------ Data to examine

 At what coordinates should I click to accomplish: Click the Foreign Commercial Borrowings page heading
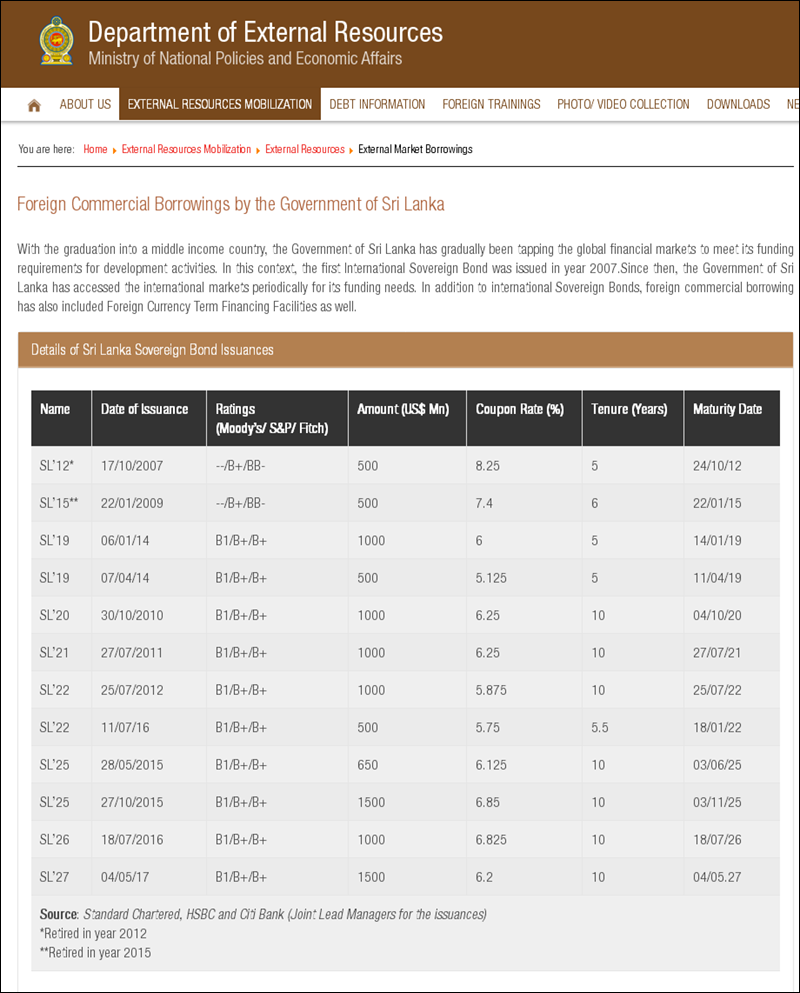coord(231,205)
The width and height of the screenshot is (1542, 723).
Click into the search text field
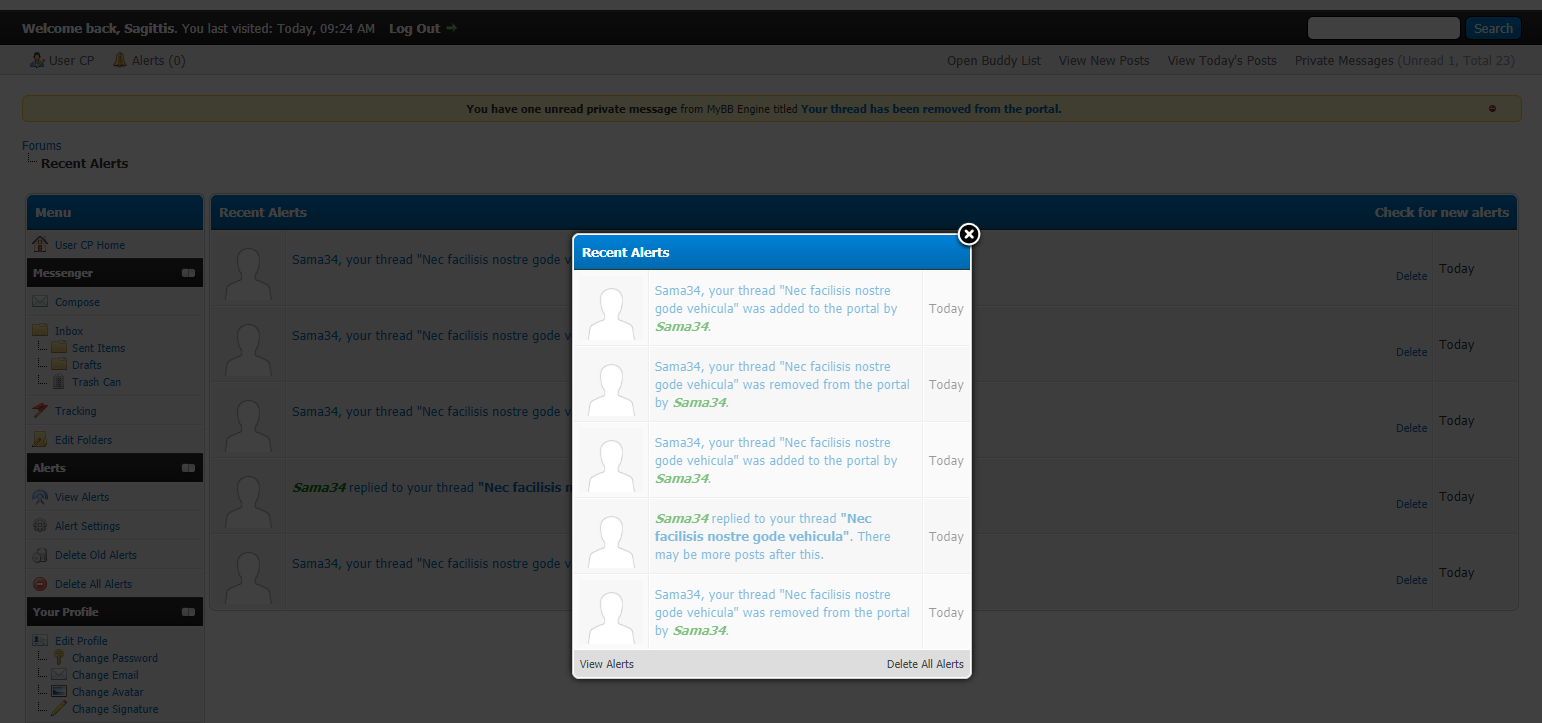(x=1383, y=29)
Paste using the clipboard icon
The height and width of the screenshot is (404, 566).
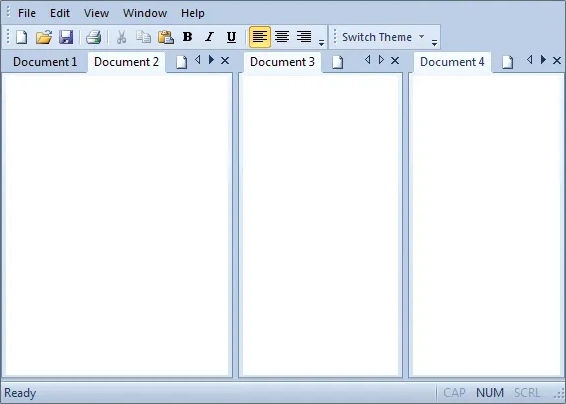166,37
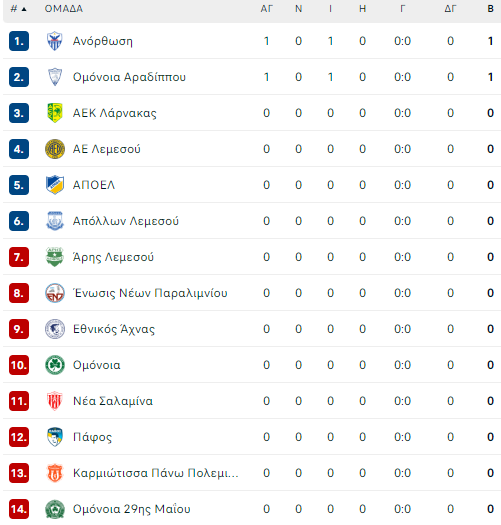The image size is (501, 525).
Task: Open the Απόλλων Λεμεσού team link
Action: coord(126,221)
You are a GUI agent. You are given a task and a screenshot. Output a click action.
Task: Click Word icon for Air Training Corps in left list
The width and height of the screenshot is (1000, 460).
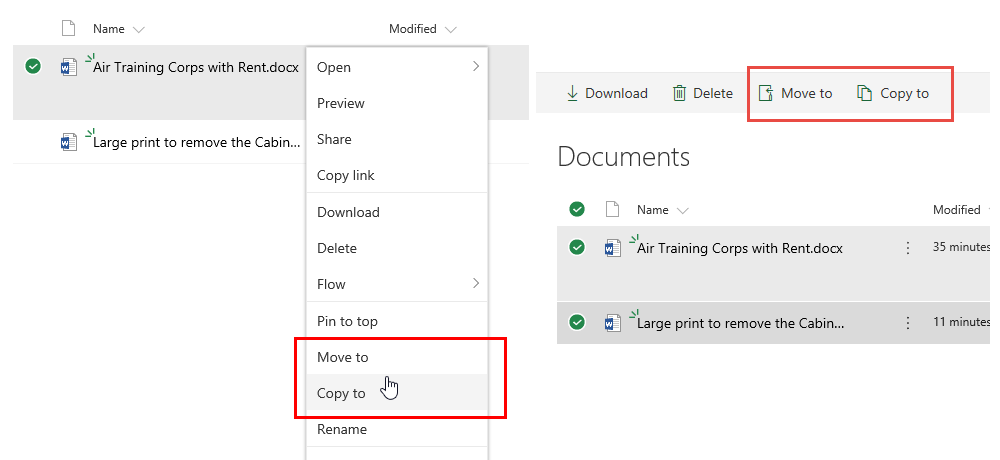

------------

[Required work]
Above are the records; repeat them exactly, omitting every picture.

[Task answer]
 At what coordinates should I click to accomplish: Click the Foreign Commercial Borrowings page heading
coord(231,205)
The width and height of the screenshot is (1542, 723).
Click into the search text field
(x=1383, y=29)
Paste using the clipboard icon
The height and width of the screenshot is (404, 566).
166,37
The image size is (501, 525).
Task: Open the Απόλλων Λεμεσού team link
Action: coord(126,221)
You are a GUI agent. You are given a task and a screenshot. Output a click action.
Task: Click Word icon for Air Training Corps in left list
The width and height of the screenshot is (1000, 460).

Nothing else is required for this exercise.